- **Dataset excerpts**
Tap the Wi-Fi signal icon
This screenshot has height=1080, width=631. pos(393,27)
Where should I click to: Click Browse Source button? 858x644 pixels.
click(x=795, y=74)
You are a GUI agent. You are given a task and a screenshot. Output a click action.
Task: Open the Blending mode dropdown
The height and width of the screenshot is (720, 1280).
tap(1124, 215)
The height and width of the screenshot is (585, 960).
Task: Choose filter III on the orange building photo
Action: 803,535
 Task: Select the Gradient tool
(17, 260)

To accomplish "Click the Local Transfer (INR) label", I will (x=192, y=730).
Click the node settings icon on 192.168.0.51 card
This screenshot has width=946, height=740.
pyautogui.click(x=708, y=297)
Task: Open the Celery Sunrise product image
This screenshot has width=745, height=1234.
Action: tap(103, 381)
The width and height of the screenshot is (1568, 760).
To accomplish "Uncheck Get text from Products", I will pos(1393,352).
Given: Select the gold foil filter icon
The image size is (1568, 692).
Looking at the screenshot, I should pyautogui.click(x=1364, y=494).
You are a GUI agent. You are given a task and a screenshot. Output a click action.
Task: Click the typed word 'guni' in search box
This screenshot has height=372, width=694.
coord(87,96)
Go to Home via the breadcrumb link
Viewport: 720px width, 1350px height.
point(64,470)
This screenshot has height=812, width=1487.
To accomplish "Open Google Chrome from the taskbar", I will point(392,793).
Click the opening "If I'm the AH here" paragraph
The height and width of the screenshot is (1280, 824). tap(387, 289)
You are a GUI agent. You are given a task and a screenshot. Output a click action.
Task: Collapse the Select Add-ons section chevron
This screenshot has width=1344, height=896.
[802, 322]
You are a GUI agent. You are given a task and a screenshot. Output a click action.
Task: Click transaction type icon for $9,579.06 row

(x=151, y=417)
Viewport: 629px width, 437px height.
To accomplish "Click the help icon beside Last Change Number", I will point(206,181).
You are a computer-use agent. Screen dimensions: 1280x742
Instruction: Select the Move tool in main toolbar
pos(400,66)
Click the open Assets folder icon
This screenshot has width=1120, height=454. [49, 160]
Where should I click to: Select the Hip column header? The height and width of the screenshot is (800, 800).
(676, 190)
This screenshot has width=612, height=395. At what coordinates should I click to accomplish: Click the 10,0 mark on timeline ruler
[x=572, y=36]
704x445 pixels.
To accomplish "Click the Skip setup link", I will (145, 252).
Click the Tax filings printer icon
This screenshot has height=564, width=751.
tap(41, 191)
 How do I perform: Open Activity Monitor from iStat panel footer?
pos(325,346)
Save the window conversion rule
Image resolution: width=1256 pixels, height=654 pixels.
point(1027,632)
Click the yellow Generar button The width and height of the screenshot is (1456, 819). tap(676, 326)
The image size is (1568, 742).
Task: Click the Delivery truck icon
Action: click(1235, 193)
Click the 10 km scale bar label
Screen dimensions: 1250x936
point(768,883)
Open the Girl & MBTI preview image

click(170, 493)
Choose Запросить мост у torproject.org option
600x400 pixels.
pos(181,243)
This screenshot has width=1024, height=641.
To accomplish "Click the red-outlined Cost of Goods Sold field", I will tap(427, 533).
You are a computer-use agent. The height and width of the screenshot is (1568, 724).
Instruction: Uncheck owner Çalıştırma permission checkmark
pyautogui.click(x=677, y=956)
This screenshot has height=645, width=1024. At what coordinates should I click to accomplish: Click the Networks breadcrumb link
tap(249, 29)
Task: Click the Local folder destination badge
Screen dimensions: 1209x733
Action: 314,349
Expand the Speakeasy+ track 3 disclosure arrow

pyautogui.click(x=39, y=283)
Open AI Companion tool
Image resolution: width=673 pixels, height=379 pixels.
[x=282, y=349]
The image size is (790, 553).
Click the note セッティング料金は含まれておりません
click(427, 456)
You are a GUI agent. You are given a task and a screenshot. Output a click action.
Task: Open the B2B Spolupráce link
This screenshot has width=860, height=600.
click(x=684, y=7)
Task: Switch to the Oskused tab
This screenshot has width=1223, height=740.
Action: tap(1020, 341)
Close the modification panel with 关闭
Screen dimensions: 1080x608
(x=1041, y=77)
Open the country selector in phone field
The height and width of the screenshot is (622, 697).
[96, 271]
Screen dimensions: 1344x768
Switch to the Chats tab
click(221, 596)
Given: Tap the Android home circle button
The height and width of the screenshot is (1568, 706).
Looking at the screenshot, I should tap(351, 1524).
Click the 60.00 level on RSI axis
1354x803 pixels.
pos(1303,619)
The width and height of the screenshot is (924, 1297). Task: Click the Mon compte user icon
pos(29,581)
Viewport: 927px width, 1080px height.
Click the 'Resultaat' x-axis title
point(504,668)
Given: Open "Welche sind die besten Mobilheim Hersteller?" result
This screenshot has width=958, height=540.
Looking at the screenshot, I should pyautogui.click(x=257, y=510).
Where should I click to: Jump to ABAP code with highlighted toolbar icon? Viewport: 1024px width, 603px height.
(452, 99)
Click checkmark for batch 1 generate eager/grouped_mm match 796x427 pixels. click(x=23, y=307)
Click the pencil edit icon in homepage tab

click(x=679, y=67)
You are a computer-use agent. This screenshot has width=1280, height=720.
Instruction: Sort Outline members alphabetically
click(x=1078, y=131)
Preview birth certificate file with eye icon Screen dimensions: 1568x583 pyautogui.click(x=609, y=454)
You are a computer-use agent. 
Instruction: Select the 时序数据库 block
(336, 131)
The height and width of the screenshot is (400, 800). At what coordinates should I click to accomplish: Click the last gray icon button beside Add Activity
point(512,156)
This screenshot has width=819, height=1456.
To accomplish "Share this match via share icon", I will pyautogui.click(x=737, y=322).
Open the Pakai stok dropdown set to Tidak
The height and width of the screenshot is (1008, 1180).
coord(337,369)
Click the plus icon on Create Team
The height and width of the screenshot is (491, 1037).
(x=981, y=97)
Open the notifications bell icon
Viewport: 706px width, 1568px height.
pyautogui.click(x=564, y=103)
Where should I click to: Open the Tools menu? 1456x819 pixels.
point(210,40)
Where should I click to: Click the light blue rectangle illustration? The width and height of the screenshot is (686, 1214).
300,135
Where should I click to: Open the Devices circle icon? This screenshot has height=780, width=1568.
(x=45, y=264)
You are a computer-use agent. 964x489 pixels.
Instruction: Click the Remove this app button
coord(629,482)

- **Exercise details**
Nothing in the records above may differ in your copy; retype them in full.

- **Exercise answer**
Tap the Wi-Fi signal icon
This screenshot has height=1080, width=631. pos(393,27)
Where should I click to: Click Browse Source button? 858x644 pixels.
click(x=795, y=74)
You are a GUI agent. You are given a task and a screenshot. Output a click action.
Task: Open the Blending mode dropdown
The height and width of the screenshot is (720, 1280).
tap(1124, 215)
The height and width of the screenshot is (585, 960).
Task: Choose filter III on the orange building photo
Action: 803,535
 Task: Select the Gradient tool
(17, 260)

To accomplish "Click the Local Transfer (INR) label", I will (x=192, y=730).
Click the node settings icon on 192.168.0.51 card
This screenshot has width=946, height=740.
pyautogui.click(x=708, y=297)
Task: Open the Celery Sunrise product image
This screenshot has width=745, height=1234.
Action: tap(103, 381)
The width and height of the screenshot is (1568, 760).
To accomplish "Uncheck Get text from Products", I will pos(1393,352).
Given: Select the gold foil filter icon
The image size is (1568, 692).
Looking at the screenshot, I should pyautogui.click(x=1364, y=494).
You are a GUI agent. You are given a task and a screenshot. Output a click action.
Task: Click the typed word 'guni' in search box
This screenshot has height=372, width=694.
coord(87,96)
Go to Home via the breadcrumb link
Viewport: 720px width, 1350px height.
point(64,470)
This screenshot has height=812, width=1487.
To accomplish "Open Google Chrome from the taskbar", I will point(392,793).
Click the opening "If I'm the AH here" paragraph
The height and width of the screenshot is (1280, 824). tap(387, 289)
You are a GUI agent. You are given a task and a screenshot. Output a click action.
Task: Collapse the Select Add-ons section chevron
This screenshot has width=1344, height=896.
[802, 322]
You are a GUI agent. You are given a task and a screenshot. Output a click action.
Task: Click transaction type icon for $9,579.06 row

(x=151, y=417)
Viewport: 629px width, 437px height.
To accomplish "Click the help icon beside Last Change Number", I will point(206,181).
You are a computer-use agent. Screen dimensions: 1280x742
Instruction: Select the Move tool in main toolbar
pos(400,66)
Click the open Assets folder icon
This screenshot has width=1120, height=454. [49, 160]
Where should I click to: Select the Hip column header? The height and width of the screenshot is (800, 800).
(676, 190)
This screenshot has width=612, height=395. At what coordinates should I click to accomplish: Click the 10,0 mark on timeline ruler
[x=572, y=36]
704x445 pixels.
To accomplish "Click the Skip setup link", I will (145, 252).
Click the Tax filings printer icon
This screenshot has height=564, width=751.
tap(41, 191)
 How do I perform: Open Activity Monitor from iStat panel footer?
pos(325,346)
Save the window conversion rule
Image resolution: width=1256 pixels, height=654 pixels.
point(1027,632)
Click the yellow Generar button The width and height of the screenshot is (1456, 819). tap(676, 326)
The image size is (1568, 742).
Task: Click the Delivery truck icon
Action: click(1235, 193)
Click the 10 km scale bar label
Screen dimensions: 1250x936
point(768,883)
Open the Girl & MBTI preview image

click(170, 493)
Choose Запросить мост у torproject.org option
600x400 pixels.
pos(181,243)
This screenshot has width=1024, height=641.
To accomplish "Click the red-outlined Cost of Goods Sold field", I will tap(427, 533).
You are a computer-use agent. The height and width of the screenshot is (1568, 724).
Instruction: Uncheck owner Çalıştırma permission checkmark
pyautogui.click(x=677, y=956)
This screenshot has height=645, width=1024. At what coordinates should I click to accomplish: Click the Networks breadcrumb link
tap(249, 29)
Task: Click the Local folder destination badge
Screen dimensions: 1209x733
Action: 314,349
Expand the Speakeasy+ track 3 disclosure arrow

pyautogui.click(x=39, y=283)
Open AI Companion tool
Image resolution: width=673 pixels, height=379 pixels.
[x=282, y=349]
The image size is (790, 553).
Click the note セッティング料金は含まれておりません
click(427, 456)
You are a GUI agent. You are given a task and a screenshot. Output a click action.
Task: Open the B2B Spolupráce link
This screenshot has width=860, height=600.
click(x=684, y=7)
Task: Switch to the Oskused tab
This screenshot has width=1223, height=740.
Action: tap(1020, 341)
Close the modification panel with 关闭
Screen dimensions: 1080x608
(x=1041, y=77)
Open the country selector in phone field
The height and width of the screenshot is (622, 697).
[96, 271]
Screen dimensions: 1344x768
Switch to the Chats tab
click(221, 596)
Given: Tap the Android home circle button
The height and width of the screenshot is (1568, 706).
Looking at the screenshot, I should tap(351, 1524).
Click the 60.00 level on RSI axis
1354x803 pixels.
pos(1303,619)
The width and height of the screenshot is (924, 1297). Task: Click the Mon compte user icon
pos(29,581)
Viewport: 927px width, 1080px height.
Click the 'Resultaat' x-axis title
point(504,668)
Given: Open "Welche sind die besten Mobilheim Hersteller?" result
This screenshot has width=958, height=540.
Looking at the screenshot, I should pyautogui.click(x=257, y=510).
Where should I click to: Jump to ABAP code with highlighted toolbar icon? Viewport: 1024px width, 603px height.
(452, 99)
Click checkmark for batch 1 generate eager/grouped_mm match 796x427 pixels. click(x=23, y=307)
Click the pencil edit icon in homepage tab

click(x=679, y=67)
You are a computer-use agent. This screenshot has width=1280, height=720.
Instruction: Sort Outline members alphabetically
click(x=1078, y=131)
Preview birth certificate file with eye icon Screen dimensions: 1568x583 pyautogui.click(x=609, y=454)
You are a computer-use agent. 
Instruction: Select the 时序数据库 block
(336, 131)
The height and width of the screenshot is (400, 800). At what coordinates should I click to accomplish: Click the last gray icon button beside Add Activity
point(512,156)
This screenshot has width=819, height=1456.
To accomplish "Share this match via share icon", I will pyautogui.click(x=737, y=322).
Open the Pakai stok dropdown set to Tidak
The height and width of the screenshot is (1008, 1180).
coord(337,369)
Click the plus icon on Create Team
The height and width of the screenshot is (491, 1037).
(x=981, y=97)
Open the notifications bell icon
Viewport: 706px width, 1568px height.
pyautogui.click(x=564, y=103)
Where should I click to: Open the Tools menu? 1456x819 pixels.
point(210,40)
Where should I click to: Click the light blue rectangle illustration? The width and height of the screenshot is (686, 1214).
300,135
Where should I click to: Open the Devices circle icon? This screenshot has height=780, width=1568.
(x=45, y=264)
You are a computer-use agent. 964x489 pixels.
Instruction: Click the Remove this app button
coord(629,482)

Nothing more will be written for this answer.